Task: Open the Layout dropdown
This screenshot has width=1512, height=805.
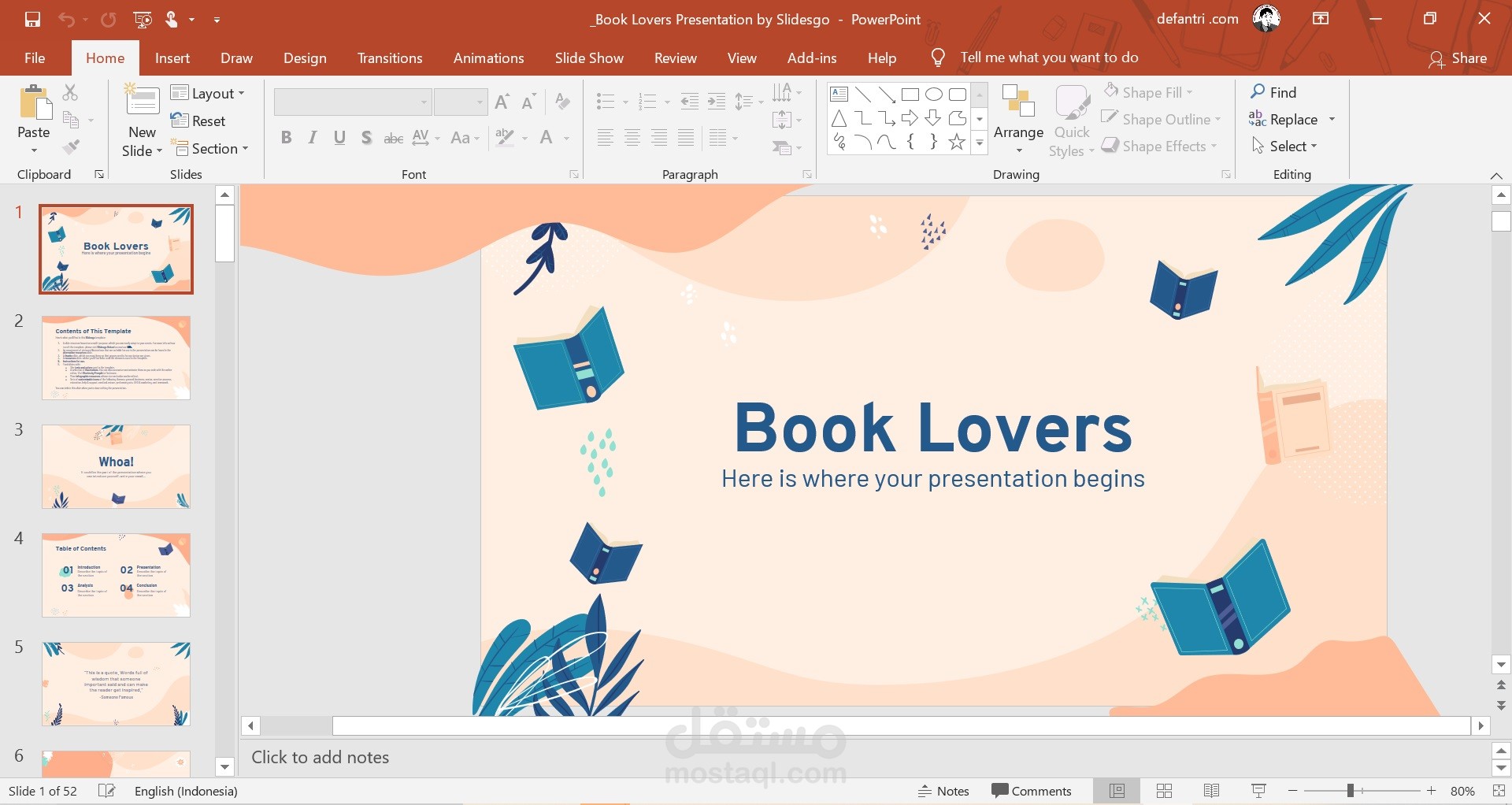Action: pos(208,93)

...

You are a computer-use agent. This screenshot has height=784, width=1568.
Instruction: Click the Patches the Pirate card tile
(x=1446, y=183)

• **Objective**
Lay out as a numbered list the lines running from the line with "You are a computer-use" up to and including the line with "(x=1446, y=183)", leaving out any blank lines.

• **Output of the task**
1. You are a computer-use agent. This screenshot has height=784, width=1568.
2. Instruction: Click the Patches the Pirate card tile
3. (x=1446, y=183)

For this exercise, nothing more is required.